Digital first: Das Bankmodell der Zukunft
Die grösste Veränderung betrifft jedoch nicht die Anzahl der Filialen oder die Dichte des Netzes. Privatkundenbanken müssen ihre physischen Verkaufsstellen in ein digital gesteuertes Outbound-Verkaufsmodell einbetten, um eine effektivere Kundenakquise zu ermöglichen. Im Bankmodell der Zukunft wird somit die Kundenansprache umgekehrt: Anstatt durch die besten Standorte möglichst viele Kunden in die Filialen zu locken, werden zukünftig durch gezieltes Online-Marketing Kundenkontakte gewonnen. Solche Modelle könnten trotz dünnerem Filialnetz den Kundenkontakt von derzeit ~15-25 % auf bis zu 75 % erhöhen.
Schweizer Retailbanken haben bereits früh damit begonnen, ihr Angebot etwa im Kartengeschäft neuen Kundenbedürfnissen anzupassen und zu digitalisieren. Allerdings stehen auch die Schweizer Institute vor wichtigen Herausforderungen. Es müssen neue profitable Ertragsquellen gefunden werden, da die bisherigen Quellen immer weniger hergeben. Preissteigerungen sind auch im Swiss Banking bei den meisten Produkten nicht mehr möglich. Ausserdem ist die Digitalisierung mitnichten bereits abgeschlossen: Die Branche wird den Vertrieb mit Hochdruck weiter digitalisieren müssen. Dazu gehört etwa, flexible Plattformen aufzubauen, die sich mit (FinTech-) Partnern verbinden lassen. Dadurch könnten Banken viel schneller neue Kundenlösungen an den Markt bringen.
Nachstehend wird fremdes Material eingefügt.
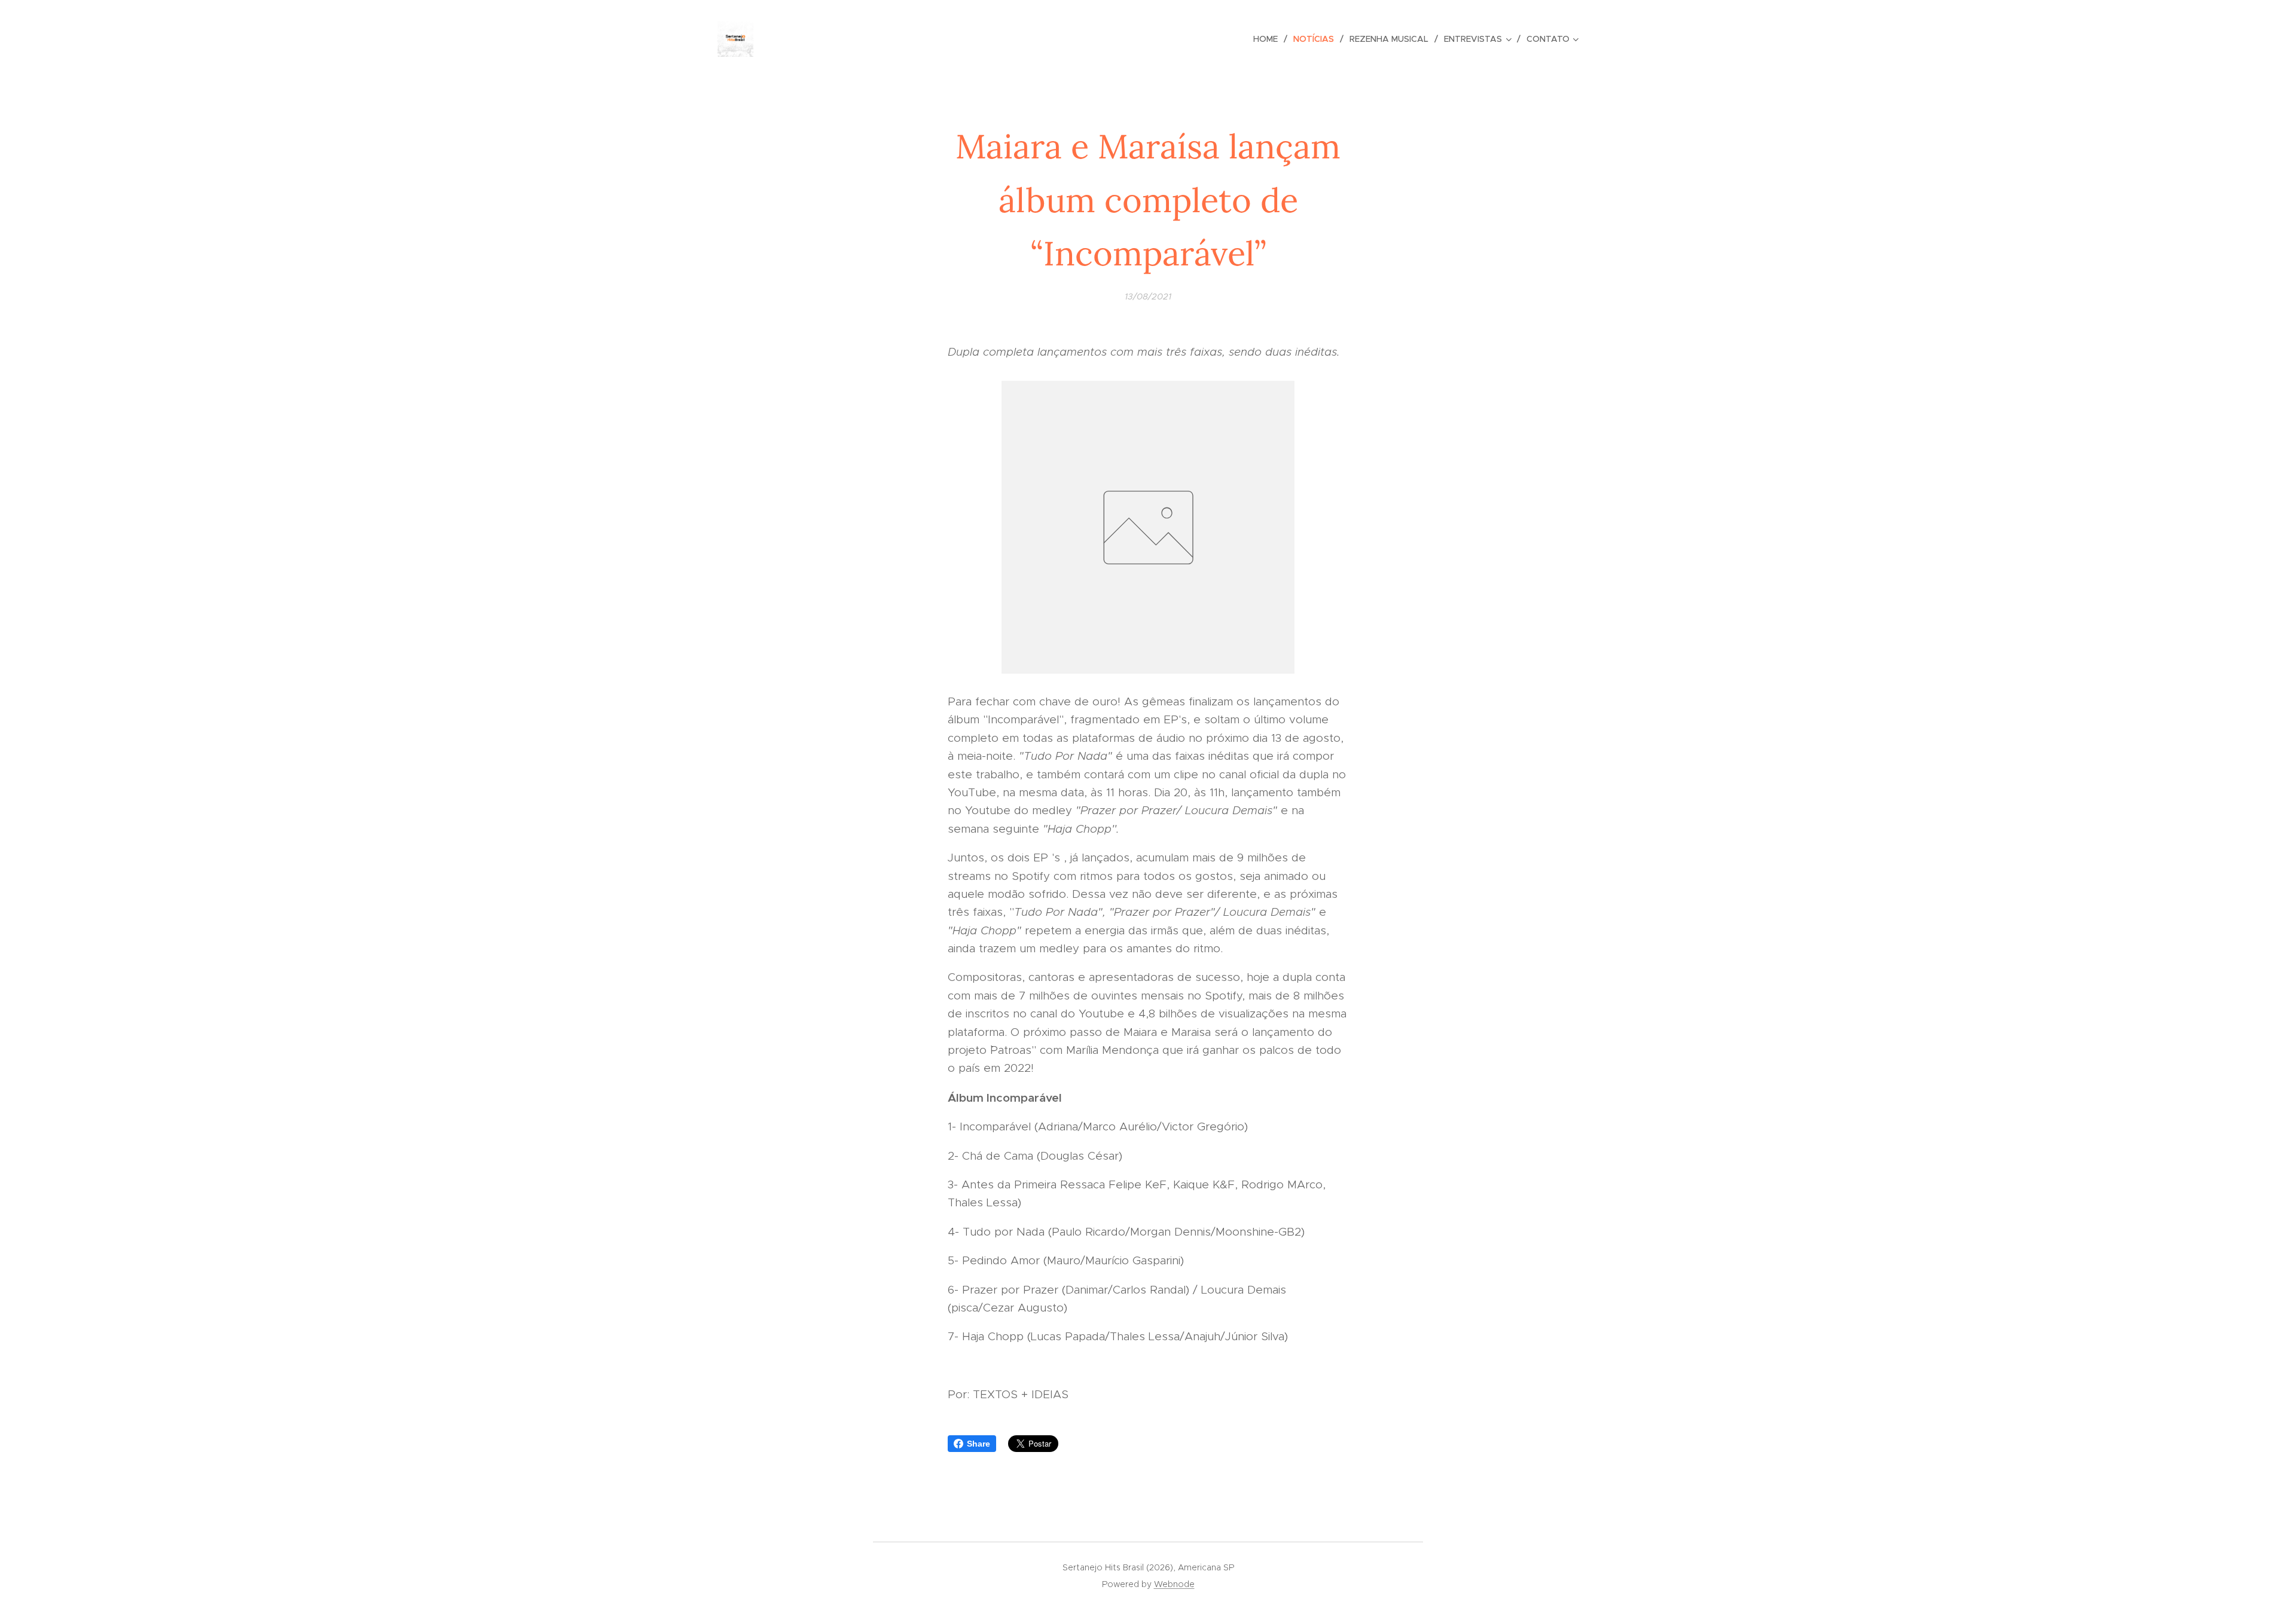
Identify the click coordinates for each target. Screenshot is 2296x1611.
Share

Mit der digitalen Transformation im Bankensektor werden sich die Geschäftsmodelle von Filial- und Direktbanken zunehmend ähnlicher. Traditionelle Banken sollten ihre Filialen als zentrale Anlaufstelle in ein digitalisiertes Vertriebsmodell einbetten, um nicht vom Wettbewerb der Direkt- und Neobanken abgehängt zu werden. Diese sind hingegen gefragt, ihr Angebot an profitablen und individualisierten Dienstleistungen weiter auszubauen, anstatt vorrangig auf grenzenloses Kundenwachstum zu setzen.